Executives at United Way of America headquarters in Alexandria, Va., did not respond to several requests for comment.

Other research indicates that cause-related marketing, a practice closely linked with strategic philanthropy, helps contribute to the bottom line.

About 90 percent of employees who work for companies involved with a cause feel proud of their company’s values, compared to 56 percent without such programs, according to a five-year study conducted by Roper-Starch Worldwide, a marketing and public opinion research firm based in Harrison, N.Y. Among consumers, two-thirds said that if price and quality were equal, they would switch to a brand or retailer associated with a good cause.

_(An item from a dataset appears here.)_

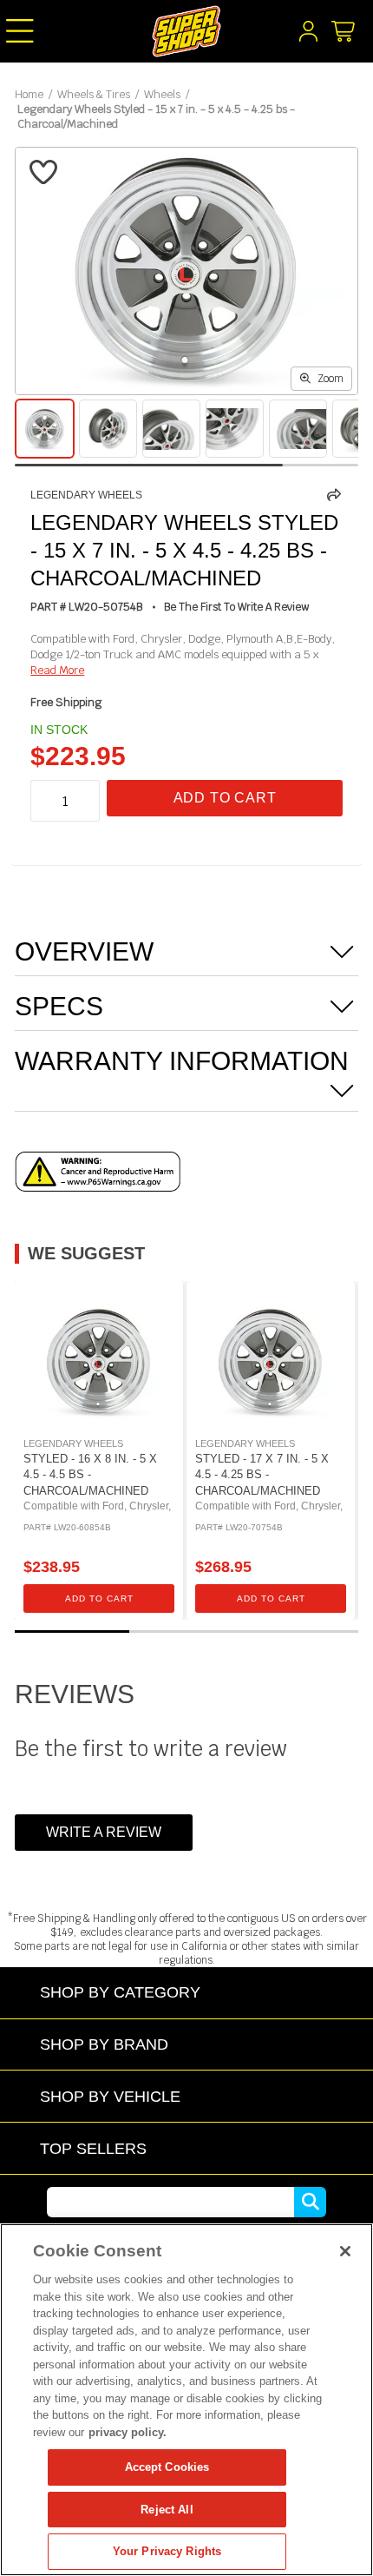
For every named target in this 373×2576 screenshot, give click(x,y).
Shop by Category (120, 1992)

Young people seem to be particularly drawn to these cause-oriented companies. “The teen numbers are astounding,” said Carol Cone, chief executive officer of Cone Communications, a Boston public relations and marketing firm that paid for the study and is an industry leader in the philanthropic area. “If you’re a company needing to appeal to the next generation of consumers, this is critical.”

One of Cone’s success stories has been the Reebok Human Rights Award, which spawned from Reebok-sponsored rock concerts. Through the award, said Cone, Reebok has escaped the wrath Nike has suffered in the debate over working conditions in overseas shoe factories.

(OPTIONAL TRIM FOLLOWS)

When the Chicago-based Bally Total Fitness decided to renovate 350 fitness centers around the country, it had to decide what to do with nearly $10 million worth of used exercise equipment. Instead of selling it, Bally gave the equipment to inner-city schools, youth-at-risk programs, police and fire athletic leagues and others under a “Stronger Communities” program.


“The very first thing this does is make our employees very, very proud,” said Dave Southern, vice president of public and investor relations for Bally. “It’s also a great source of pride for our members and probably strengthens their sense of affinity to our company. And it gives us good community relations … and that helps gain new members.”